Unfortunately this is common even at 7. My granddaughter is 10 and has had friends like this since second grade. One girl is in the same grade and gets away with crying to get her way. Until this year. I went on a field trip with the summer YMCA camp and I saw the counselor turn to her, lean down to look her in the eyes and tell her to cut it out. She wiped her eyes and continued walking with him in a quiet way. I wanted to cheer! I hope her mother doesn't land hard on him. She has with previous YMCA counselors.
Because of my daughter's experience with this mother, I suggest that trying to talk with this mother again will not help and may make the situation more difficult.

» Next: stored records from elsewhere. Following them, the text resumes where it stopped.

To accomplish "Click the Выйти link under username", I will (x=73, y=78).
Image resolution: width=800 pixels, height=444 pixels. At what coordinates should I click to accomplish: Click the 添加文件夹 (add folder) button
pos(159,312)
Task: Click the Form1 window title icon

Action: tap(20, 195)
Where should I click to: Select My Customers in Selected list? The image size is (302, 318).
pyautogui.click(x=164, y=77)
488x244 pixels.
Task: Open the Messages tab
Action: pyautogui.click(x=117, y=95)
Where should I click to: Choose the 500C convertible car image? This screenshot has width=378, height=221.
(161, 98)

The girls not allowing other girls to play with my granddaughter has gotten worse. I've learned that this goes in cycles. And that it works best to let my granddaughter handle it. I'm also a playground volunteer and watched kids to try to find a way of handling it. I discovered that this will last, at the most a week or two and then the group formation changes and someone else is on the outside.
My way of handling it is to talk with my granddaughter about what makes a good friend, how she feels when this happens, and what she can do to take care of herself and.....not do it to others. I think she is learning. Of course she's entering the tweens. That starts earlier now, too. lol She is more sensitive and cries with me about being excluded from her regular group of friends. I sympathize with her, remind her that this will change and then do something else together.

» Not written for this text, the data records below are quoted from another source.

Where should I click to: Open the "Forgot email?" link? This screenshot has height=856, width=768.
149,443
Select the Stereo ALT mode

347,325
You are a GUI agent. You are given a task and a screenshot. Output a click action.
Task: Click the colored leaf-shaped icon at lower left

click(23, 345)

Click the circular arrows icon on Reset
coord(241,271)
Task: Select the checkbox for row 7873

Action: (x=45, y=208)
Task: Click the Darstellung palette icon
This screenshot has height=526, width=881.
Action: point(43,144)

The way she seems to handle being on the ouside at school is to be tough and tell them it's not fair and run off to find someone else to play with. One time I saw this in action and one of the girls ran after her and brought her back to the group. There were 5 or so minutes when everybody was cranky but they worked it out.
When I'm around a child who is manipulating with tears, too many compliments, and/or anger is I end the play date. Immediate consequences for inappropriate behavior teaches all of the girls to be more appropriate and may have taught my granddaughter that she doesn't have to put up with it.
My daughter befriended the down and out all thru school. She came from an abusive home and felt sorry for them. She's now 30 and finally learning to make better choices. I had a difficult time with this when she was a child and for a couple or so years after she was on her own. This is part of the reason I focus more on finding ways to help my granddaughter handle this herself without judgment which I did use with my daughter and her friends. I talk with my granddaughter about friendship and what she wants from it and how she can make happen what she wants. When I'm present with the group, I coach her and her friends on a more appropriate way to act.